Atmospheres 2 at the London Museum of Garden History

Lectures are the new rock n roll, or the new indie, or the new alt cinema or something.

I’ve got no interest in laborious formal education. Tedious. People who have taught the same stuff too many times to people who are only there for a secondary reason – like they need to do a five year stretch of it before they can get a half decent job. Usually all you learn is that you should have had the confidence not to feel that you needed to take the class in the first place. I never want to do another exam again.

But I do like these informal, temporary free universities. Where people congregate for no other reason that they are drawn to the subject. Looking for leads and following threads in areas that lie adjacent to conventional academia.

Atmospheres 2 focused on ‘Hauntology’. Various definitions of this slippery concept can be found on the web. I liked this one: ‘Derrida in his Specters of Marx …reflects on the persistance of the concept of (utopian) revolution despite its apparent eradication from the scene of politics and history (the book is ‘work of mourning’ published in the early 90s after the fall of the Berlin Wall and the inaugeration of the ‘end of history’). As such the concept of social and political revolution takes on a ghostly aspect – present and not present, eluding the categorical definition of western metaphysics, apparently erased yet still palpable in traces and echoes and uncanny visitations.”

At the event Mark Fisher was the only speaker to take us deep into hauntological ideas. What I took from his talk is that hauntology is some kind of unauthorised crackle and hiss in the background music. Some surviving memory of consciousness within the all enveloping spectacle of global capitalism. In the utter and unprecedented cultural stagnation and inertia this is not endlessly repackaged nostalgia but flashbacks flaring in the gloom.
- - -
> [GIVEN REQUEST A]
Answer these questions using the piece on Atmospheres 2:
(i) What concept did Atmospheres 2 focus on?
(ii) Which book by Derrida is named in the quoted definition?
(iii) Who was the only speaker to take the audience deep into hauntological ideas?
> [GIVEN REQUEST B]
Write a continuation of the piece on Atmospheres 2, starting right after its final sentence.
The listing that comes next was taken from a different source than the piece on Atmospheres 2.

Data listing
- - -
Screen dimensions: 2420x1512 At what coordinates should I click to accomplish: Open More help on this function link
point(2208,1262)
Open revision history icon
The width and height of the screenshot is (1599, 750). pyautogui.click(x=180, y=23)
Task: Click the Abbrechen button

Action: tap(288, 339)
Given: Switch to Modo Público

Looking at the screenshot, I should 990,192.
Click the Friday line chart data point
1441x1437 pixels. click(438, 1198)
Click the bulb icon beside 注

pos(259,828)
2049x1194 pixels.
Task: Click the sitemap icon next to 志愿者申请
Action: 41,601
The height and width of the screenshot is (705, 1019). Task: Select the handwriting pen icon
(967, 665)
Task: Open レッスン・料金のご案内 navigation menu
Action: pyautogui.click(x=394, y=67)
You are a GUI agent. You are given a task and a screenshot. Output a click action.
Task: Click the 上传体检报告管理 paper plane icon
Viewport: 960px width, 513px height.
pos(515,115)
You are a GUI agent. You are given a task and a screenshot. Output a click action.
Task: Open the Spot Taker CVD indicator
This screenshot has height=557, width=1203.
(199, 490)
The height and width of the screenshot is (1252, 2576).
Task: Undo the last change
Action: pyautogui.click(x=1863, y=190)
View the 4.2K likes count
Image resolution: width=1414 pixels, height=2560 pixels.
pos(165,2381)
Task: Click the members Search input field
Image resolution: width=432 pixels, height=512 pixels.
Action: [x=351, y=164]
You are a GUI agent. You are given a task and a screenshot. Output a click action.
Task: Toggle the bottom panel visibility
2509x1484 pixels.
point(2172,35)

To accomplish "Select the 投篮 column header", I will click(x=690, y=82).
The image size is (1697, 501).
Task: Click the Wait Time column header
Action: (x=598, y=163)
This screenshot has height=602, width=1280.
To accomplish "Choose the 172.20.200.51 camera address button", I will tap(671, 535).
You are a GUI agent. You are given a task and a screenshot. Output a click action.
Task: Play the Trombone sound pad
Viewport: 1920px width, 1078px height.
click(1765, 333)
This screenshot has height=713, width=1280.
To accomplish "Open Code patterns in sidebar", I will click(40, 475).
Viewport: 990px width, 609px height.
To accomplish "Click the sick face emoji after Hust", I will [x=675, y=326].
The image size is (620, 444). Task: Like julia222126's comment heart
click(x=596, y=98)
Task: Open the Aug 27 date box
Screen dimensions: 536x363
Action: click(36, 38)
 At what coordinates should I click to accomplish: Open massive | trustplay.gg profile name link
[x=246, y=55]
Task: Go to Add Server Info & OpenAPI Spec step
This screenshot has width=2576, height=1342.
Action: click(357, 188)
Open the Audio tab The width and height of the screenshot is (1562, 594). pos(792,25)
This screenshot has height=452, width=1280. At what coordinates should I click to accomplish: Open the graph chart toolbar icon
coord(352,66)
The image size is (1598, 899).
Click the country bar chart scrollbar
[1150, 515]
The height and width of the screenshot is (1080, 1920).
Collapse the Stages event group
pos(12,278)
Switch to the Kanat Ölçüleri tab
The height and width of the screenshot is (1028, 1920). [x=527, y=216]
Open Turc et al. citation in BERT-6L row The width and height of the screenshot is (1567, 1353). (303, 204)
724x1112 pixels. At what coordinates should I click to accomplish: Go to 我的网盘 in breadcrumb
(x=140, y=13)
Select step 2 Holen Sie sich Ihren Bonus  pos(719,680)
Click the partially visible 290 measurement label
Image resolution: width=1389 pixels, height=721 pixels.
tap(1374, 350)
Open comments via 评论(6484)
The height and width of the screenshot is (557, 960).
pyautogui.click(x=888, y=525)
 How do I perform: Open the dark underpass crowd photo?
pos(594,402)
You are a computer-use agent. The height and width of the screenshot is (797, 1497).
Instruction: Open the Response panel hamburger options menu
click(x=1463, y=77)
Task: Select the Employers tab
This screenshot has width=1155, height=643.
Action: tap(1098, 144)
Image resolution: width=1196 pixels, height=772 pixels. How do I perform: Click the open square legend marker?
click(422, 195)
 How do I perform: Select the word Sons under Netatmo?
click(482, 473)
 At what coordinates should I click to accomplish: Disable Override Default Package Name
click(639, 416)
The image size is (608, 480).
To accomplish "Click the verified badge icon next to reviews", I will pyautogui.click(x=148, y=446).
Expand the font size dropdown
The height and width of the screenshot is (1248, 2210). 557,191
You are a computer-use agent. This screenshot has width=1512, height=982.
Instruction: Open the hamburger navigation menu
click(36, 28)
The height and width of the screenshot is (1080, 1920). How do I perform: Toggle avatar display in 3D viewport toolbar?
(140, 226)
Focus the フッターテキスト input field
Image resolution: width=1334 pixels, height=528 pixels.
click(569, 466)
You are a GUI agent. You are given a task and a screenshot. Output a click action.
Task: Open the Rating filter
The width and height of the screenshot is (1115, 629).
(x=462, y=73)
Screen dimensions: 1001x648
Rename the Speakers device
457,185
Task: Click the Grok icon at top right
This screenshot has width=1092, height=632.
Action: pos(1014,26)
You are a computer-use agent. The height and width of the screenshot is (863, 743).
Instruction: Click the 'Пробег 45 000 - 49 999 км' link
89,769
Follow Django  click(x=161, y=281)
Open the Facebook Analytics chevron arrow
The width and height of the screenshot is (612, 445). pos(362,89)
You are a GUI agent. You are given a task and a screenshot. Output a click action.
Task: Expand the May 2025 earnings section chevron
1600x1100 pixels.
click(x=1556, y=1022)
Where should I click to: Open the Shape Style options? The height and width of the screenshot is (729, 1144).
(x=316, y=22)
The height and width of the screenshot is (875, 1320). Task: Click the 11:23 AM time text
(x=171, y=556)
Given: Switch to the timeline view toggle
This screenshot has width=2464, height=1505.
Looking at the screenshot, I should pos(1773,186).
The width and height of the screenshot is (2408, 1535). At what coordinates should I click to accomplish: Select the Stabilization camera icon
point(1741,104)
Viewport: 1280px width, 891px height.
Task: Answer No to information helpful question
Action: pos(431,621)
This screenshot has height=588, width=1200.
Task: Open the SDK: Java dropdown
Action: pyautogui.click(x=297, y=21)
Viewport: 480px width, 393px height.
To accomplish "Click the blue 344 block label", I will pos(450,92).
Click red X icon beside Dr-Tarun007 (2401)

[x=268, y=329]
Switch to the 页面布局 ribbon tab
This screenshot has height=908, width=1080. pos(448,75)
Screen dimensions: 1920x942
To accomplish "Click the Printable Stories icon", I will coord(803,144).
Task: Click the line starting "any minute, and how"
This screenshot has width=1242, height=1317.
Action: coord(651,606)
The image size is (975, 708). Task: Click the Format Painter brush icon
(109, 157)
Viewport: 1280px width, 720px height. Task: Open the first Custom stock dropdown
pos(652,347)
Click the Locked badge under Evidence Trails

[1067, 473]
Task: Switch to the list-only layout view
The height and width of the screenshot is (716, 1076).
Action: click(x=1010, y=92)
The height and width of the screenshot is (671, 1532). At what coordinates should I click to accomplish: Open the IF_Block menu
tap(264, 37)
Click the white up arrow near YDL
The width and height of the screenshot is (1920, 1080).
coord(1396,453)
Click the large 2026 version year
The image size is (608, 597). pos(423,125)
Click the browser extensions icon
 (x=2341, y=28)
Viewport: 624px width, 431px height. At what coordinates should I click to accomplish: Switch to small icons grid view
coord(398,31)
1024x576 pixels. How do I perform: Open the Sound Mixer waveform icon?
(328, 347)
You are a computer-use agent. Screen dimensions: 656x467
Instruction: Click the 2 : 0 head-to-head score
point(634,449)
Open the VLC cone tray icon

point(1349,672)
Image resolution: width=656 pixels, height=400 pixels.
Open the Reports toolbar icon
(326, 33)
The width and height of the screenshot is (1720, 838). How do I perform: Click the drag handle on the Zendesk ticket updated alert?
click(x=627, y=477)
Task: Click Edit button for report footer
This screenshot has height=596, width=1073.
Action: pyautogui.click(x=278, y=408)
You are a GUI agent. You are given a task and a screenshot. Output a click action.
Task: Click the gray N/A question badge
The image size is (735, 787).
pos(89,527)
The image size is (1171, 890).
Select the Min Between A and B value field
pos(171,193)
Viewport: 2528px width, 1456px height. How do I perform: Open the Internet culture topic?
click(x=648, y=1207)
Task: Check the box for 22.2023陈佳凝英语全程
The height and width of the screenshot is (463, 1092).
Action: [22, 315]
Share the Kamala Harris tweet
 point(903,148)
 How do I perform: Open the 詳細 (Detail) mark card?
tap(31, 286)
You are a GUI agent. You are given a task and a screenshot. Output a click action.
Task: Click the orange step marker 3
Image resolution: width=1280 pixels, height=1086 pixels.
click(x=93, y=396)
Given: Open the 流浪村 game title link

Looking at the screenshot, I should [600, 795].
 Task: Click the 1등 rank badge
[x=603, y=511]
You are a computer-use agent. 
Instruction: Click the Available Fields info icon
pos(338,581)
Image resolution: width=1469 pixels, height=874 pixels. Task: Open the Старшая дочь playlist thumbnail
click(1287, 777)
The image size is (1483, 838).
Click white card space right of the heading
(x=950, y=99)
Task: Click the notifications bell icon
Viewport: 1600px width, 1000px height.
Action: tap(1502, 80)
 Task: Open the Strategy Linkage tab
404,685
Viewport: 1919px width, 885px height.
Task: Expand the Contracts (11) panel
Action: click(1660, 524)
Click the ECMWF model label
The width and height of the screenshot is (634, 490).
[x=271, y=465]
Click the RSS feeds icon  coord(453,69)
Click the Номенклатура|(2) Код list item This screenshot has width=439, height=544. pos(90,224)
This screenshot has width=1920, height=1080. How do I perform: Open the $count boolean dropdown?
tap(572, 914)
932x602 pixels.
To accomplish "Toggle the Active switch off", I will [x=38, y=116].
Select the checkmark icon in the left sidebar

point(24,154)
- - -
> [ANSWER A]
(i) Hauntology
(ii) Specters of Marx
(iii) Mark Fisher

> [ANSWER B]
‘Can we be guided by these lights…instead of the the ultra bright strip lights drawing planetary destiny into an eternal shopping mall surrounded by a sweatshop?’

Somewhat at a tangent Paul Devereux’s talk set out the latest developments in the unifying theory of pre-historic sites.

That these sites operated on all levels.

– The stones sang (you hit them – they ring)

– The caves and tombs respond to noise at mind-altering frequencies

– The stones themselves were understood to have healing properties

– These sites are physically located at the epicentre of the landscapes

– The accompanying cave paintings or rock markings are made up of trance-friendly dots

– Psychedelic plants are found nearby these sites

Some of these ideas are emerging at the Preseli Hills end of the Bluestones’ journey to Stonehenge where Paul Deverux and his merry men are plotting out the landscape in this new multi-dimensional language of the Neolithic landscape.

One of the reasons why I too have been to the ruined sites of the Preseli Hills sites. And why so many people are attracted to ruins – was illuminated in a talk by Christopher Woodward, author of Ruins.

We like ruins because we us our imaginations to fill the gaps.

The overgrown ruins of Rome inspired countless poems, paintings, essays and novels. Once they were cleaned up in the 20th Century the flow of creativity stopped abruptly.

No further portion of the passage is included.